39. The prayer for arrears of house allowance, over the whole period worked, appears unconvincing.It is not in the Claimant’s Witness Statement, or in the letter of demand issued by his Advocates to the Respondent, before filing of the Claim. It is not in any document about the complaint lodged with the Labour Office. The Claimant’s oral evidence was that he did not know if the housing element was factored in, in the monthly salary received by him. He has not established that he is owed arrears of house allowance. The prayer is rejected.

40. It is not clear from the evidence of both Parties if the Claimant left employment of his own volition, or his contract was terminated by the Respondent.

41. The Claimant was assigned duty to instruct a Leaner Driver on 31st March 2016. It is clear he did not perform his duty carefully and properly. He was a Driving Instructor. He did not instruct his Student carefully and properly. This led to the accident involving Respondent’s car and Ketty Tours’ car. Both cars were damaged. The Respondent would have been entitled to summarily dismiss the Claimant under Section 44 [4] [c] of the Employment Act 2007.

42. But the Respondent did not do this. The Respondent states it required the Claimant to pay for the costs of repairing the damaged cars, through salary check-off. The Claimant asked for a loan of Kshs. 5,000. It was the position of the Respondent, if the Court understood the evidence of the Respondent that, the loan sought was unrelated to meeting the costs of repairing the 2 cars. The Respondent refused to grant the facility to the Claimant, as he had un-cleared obligations. The Claimant left and never returned after this. He was shortly found to be working for Respondent’s competitor.

43. The Claimant’s position is that he was told to raise Kshs. 8,000 in cost of repairing the cars, to be allowed to continue working. He was told to leave, as he was not able to raise this amount.

44. The two accounts are less than persuasive. The Respondent’s account has gaps. There are gaps in the Claimant’s account too. He soon found alternative work with Respondent’s competitor.

45. The Claimant did not establish that termination was at the instigation of the Respondent. He did not show that his contract was unfairly terminated. He had an obligation to do so, under Section 47 of the Employment Act.
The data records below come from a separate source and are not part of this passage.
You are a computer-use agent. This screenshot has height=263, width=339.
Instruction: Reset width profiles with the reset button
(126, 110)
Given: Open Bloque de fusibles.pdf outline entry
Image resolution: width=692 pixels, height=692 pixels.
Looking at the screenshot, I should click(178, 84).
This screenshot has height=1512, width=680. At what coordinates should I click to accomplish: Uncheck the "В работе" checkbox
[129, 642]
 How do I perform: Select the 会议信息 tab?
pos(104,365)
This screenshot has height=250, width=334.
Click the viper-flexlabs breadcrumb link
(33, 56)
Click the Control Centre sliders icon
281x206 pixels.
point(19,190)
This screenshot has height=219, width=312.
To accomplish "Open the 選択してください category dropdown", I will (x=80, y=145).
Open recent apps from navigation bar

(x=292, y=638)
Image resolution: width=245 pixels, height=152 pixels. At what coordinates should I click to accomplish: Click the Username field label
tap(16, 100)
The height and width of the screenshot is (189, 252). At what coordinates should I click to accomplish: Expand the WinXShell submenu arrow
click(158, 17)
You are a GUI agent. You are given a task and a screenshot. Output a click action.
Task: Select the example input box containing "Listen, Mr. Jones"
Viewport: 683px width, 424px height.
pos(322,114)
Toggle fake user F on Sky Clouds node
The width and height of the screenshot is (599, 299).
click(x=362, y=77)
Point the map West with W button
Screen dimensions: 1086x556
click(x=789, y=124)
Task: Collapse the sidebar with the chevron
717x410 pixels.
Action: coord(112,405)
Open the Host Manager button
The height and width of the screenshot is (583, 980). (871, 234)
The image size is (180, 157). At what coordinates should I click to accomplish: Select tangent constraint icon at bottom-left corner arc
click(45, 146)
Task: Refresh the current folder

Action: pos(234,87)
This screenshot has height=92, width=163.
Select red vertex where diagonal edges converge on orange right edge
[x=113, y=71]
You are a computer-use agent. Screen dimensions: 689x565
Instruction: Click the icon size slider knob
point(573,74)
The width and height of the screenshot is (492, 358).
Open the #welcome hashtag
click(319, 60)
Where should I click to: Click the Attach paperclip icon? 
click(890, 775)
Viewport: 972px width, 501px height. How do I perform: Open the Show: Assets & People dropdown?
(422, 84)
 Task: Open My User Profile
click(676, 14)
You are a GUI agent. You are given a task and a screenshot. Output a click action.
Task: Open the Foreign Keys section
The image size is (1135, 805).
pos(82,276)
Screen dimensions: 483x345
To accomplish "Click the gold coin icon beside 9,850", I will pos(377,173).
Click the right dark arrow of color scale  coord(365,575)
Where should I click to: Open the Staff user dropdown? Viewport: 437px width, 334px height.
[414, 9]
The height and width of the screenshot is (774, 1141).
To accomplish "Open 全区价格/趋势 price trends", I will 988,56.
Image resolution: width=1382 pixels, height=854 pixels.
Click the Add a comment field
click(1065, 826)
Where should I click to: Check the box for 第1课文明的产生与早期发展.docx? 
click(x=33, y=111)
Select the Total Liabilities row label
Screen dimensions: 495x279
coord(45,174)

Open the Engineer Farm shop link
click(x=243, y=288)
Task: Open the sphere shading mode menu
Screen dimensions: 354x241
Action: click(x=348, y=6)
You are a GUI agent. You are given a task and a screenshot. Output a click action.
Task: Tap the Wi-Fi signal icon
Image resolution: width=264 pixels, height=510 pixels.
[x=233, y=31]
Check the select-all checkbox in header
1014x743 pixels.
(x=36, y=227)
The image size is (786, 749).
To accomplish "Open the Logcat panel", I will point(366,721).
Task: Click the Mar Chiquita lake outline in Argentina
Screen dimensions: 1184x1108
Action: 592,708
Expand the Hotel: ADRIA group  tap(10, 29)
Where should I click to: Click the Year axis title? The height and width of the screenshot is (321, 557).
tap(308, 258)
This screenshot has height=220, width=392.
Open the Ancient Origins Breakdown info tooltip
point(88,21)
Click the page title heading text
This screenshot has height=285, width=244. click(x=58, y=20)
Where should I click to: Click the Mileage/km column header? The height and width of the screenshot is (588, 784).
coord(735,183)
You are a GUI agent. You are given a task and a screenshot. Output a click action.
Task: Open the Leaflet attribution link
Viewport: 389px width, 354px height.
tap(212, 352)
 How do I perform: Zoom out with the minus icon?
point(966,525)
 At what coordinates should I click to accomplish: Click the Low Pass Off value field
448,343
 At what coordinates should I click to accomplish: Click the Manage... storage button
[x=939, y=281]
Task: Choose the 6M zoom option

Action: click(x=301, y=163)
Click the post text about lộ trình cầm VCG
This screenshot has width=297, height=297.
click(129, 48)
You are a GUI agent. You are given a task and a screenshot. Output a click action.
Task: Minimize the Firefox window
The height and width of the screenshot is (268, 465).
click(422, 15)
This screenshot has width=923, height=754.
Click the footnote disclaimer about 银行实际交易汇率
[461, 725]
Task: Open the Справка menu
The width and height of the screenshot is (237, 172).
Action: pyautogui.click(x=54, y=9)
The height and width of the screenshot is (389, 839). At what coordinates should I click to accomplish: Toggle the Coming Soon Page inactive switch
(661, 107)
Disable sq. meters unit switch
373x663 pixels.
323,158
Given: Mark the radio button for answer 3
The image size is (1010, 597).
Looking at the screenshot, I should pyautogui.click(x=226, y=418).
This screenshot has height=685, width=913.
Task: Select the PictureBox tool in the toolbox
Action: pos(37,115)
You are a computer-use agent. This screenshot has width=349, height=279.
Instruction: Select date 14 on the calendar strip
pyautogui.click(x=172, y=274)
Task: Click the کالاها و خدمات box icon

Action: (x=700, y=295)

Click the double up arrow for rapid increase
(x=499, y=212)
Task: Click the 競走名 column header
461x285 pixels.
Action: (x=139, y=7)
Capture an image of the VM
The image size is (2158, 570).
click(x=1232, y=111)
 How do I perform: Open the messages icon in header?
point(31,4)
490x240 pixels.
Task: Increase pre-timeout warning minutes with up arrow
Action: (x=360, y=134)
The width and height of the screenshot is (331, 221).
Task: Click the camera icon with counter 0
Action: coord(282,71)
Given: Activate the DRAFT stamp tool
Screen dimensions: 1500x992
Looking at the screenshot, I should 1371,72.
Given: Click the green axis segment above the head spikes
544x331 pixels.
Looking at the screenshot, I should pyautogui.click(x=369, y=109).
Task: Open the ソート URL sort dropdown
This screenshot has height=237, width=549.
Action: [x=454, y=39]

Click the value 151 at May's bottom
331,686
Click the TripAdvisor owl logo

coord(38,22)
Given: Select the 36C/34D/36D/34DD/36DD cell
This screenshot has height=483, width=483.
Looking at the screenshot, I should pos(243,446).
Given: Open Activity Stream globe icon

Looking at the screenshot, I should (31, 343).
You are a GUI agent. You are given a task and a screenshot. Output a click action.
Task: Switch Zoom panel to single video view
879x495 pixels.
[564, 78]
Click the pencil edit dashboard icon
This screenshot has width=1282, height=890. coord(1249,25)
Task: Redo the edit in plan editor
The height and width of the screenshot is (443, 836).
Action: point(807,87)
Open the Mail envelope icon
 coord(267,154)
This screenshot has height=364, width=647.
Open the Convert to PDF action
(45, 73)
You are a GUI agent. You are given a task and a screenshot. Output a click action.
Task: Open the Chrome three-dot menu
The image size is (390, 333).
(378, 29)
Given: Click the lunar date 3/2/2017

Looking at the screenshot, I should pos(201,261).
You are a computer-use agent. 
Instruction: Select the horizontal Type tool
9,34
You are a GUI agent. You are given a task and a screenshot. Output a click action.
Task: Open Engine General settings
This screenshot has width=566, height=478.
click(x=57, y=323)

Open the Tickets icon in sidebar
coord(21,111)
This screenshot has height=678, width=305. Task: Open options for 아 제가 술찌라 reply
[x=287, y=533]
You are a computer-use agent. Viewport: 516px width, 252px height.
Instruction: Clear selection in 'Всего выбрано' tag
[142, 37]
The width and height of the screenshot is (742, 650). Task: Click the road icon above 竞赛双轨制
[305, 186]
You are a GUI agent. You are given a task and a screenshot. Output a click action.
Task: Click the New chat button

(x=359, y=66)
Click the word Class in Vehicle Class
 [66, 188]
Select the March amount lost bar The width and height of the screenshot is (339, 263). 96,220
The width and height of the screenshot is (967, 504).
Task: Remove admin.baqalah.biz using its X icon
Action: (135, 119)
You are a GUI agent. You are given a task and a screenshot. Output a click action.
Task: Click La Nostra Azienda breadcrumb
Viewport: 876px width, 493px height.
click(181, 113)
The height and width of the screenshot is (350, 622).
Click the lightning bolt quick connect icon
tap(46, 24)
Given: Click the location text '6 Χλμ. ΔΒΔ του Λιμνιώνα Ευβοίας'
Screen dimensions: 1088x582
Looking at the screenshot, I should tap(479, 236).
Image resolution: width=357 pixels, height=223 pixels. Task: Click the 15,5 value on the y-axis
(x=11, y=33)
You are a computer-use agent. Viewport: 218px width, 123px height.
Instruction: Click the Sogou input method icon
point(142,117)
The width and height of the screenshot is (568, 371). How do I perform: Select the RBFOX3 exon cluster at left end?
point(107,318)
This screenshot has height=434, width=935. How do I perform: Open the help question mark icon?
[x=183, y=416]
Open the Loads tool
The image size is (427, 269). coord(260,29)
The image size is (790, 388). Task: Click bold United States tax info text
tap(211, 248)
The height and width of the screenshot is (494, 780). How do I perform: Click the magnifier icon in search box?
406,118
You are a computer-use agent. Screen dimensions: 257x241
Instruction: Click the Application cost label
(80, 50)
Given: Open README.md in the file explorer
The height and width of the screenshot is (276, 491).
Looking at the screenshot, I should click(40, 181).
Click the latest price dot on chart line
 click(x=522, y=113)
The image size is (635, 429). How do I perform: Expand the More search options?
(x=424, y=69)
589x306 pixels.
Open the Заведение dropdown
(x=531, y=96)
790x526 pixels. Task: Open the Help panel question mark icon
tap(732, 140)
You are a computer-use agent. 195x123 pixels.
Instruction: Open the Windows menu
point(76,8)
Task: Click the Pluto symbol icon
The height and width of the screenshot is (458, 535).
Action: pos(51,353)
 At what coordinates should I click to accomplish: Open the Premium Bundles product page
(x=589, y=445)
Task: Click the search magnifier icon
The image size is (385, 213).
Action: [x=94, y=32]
In the circumstances, it would not be necessary to require the Respondent to justify termination. The Parties appear to have reached a tacit agreement that, after the Claimant had occasioned the accident of 31st March 2016, the employment relationship was not working as it should. The Claimant had walked out before on the relationship. He had returned and was taken back into the fold. After the accident of 31st March 2016, it was difficult for Parties to sustain an employment relationship based on trust and confidence. There was mutual release, and discharge from obligations.

46. The Court shall treat termination to have been through mutual understanding of the Parties. It was a mutual separation, in a relationship with a history of breakages. Parties had been in and out of the relationship. The Employee had ready suitors. In light of this, the prayers for notice pay and compensation for unfair termination have no foundation and are rejected.

IT IS ORDERED:-

[a] Termination was through mutual separation.

[b] The Respondent shall pay to the Claimant annual leave pay at Kshs. 60,596 and service pay at Kshs. 24,230- total Kshs. 84,826.

[c] Interest allowed at 14% per annum from the date of Judgment till payment is made in full.

[d] No order on the costs.

Dated and delivered at Mombasa this 25th day of January 2019.